**Passage to read:**
Clearly, I’d missed something juicy.

“You need to go back in there,” he said. “It’s a huge display on the middle floor. Tons of pink and neon. You’ll want to take your time.” There was humor in his hazel eyes as he hopped onto the bike.

A few minutes later I was posing for a selfie next to a long, luminous tube like a giant emergency glow stick mounted on the wall. Inside, gooey strings and globules stretched and swirled in a thick, moon-white mix. It was a little like a lava lamp, but also nothing like a lava lamp, because the liquid was meant to be semen. Fifty-three liters, to be exact: the average amount a man ejaculates in a lifetime. How had I missed this?

**Given data:**

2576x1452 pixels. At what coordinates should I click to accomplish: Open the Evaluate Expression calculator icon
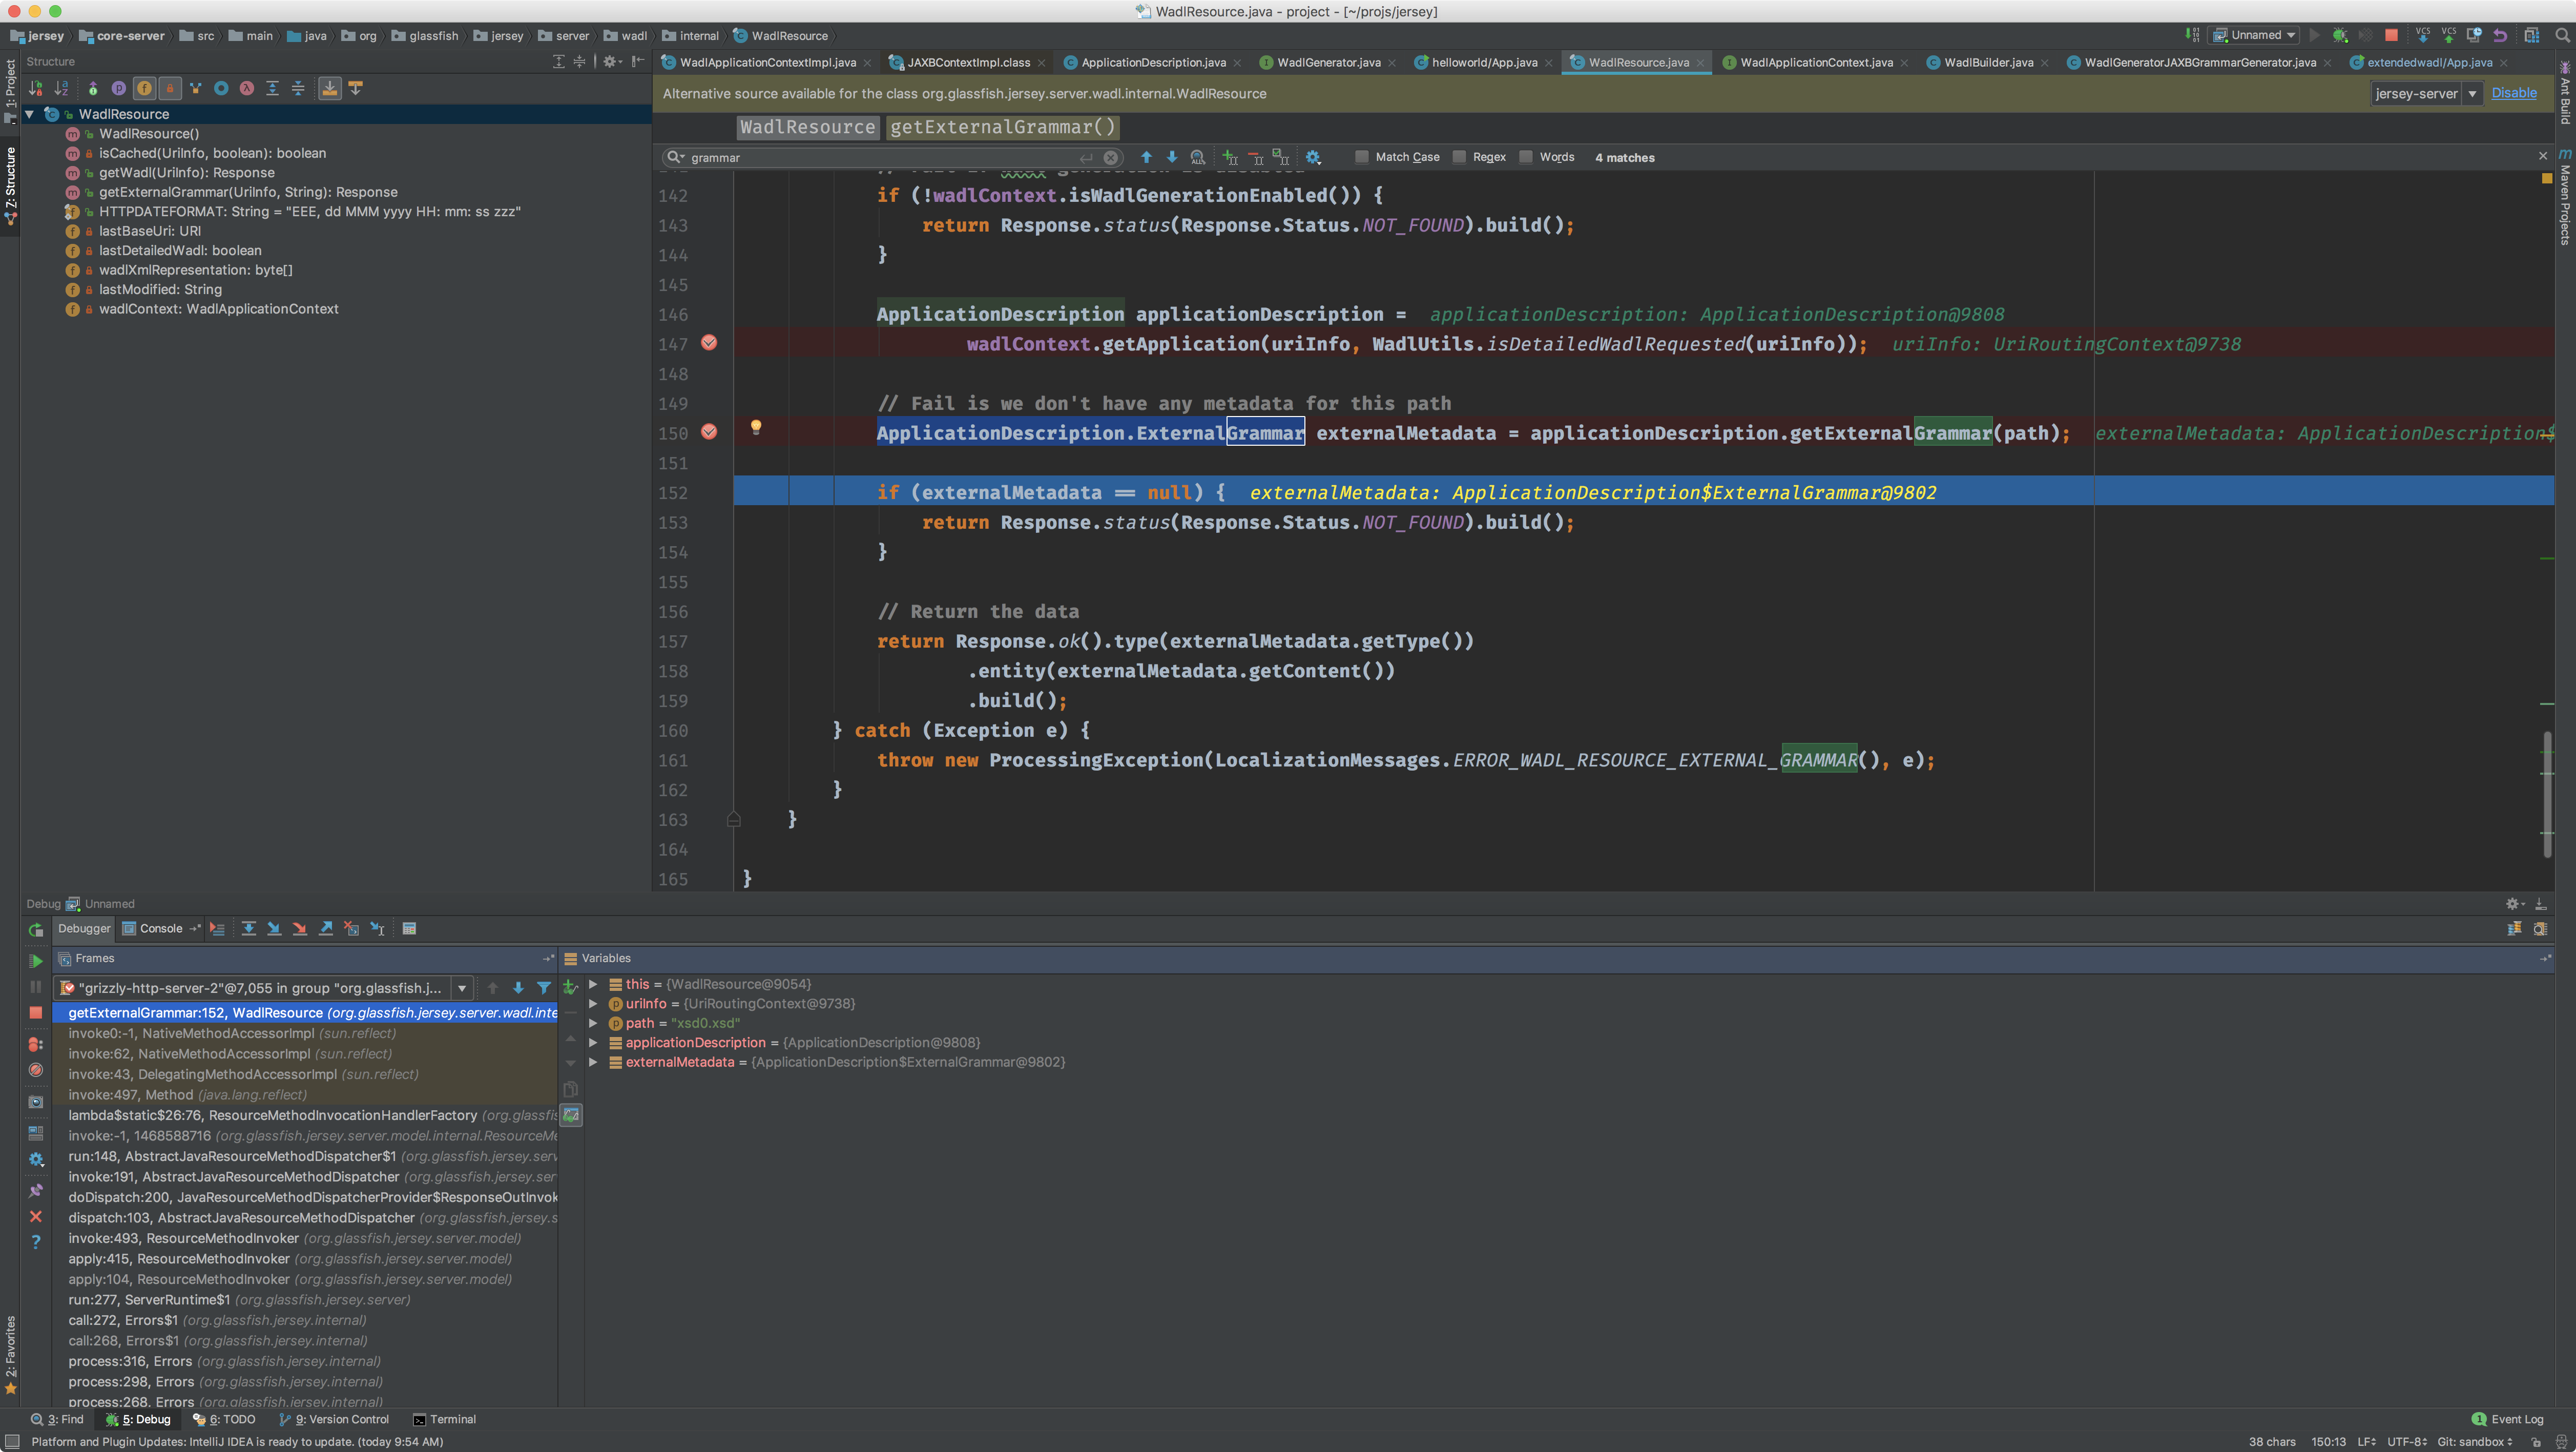409,929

**What you will do:** Quote in full the passage about the glowing museum display. The data bear no relation to the text.

**Task solution:**
Clearly, I’d missed something juicy.

“You need to go back in there,” he said. “It’s a huge display on the middle floor. Tons of pink and neon. You’ll want to take your time.” There was humor in his hazel eyes as he hopped onto the bike.

A few minutes later I was posing for a selfie next to a long, luminous tube like a giant emergency glow stick mounted on the wall. Inside, gooey strings and globules stretched and swirled in a thick, moon-white mix. It was a little like a lava lamp, but also nothing like a lava lamp, because the liquid was meant to be semen. Fifty-three liters, to be exact: the average amount a man ejaculates in a lifetime. How had I missed this?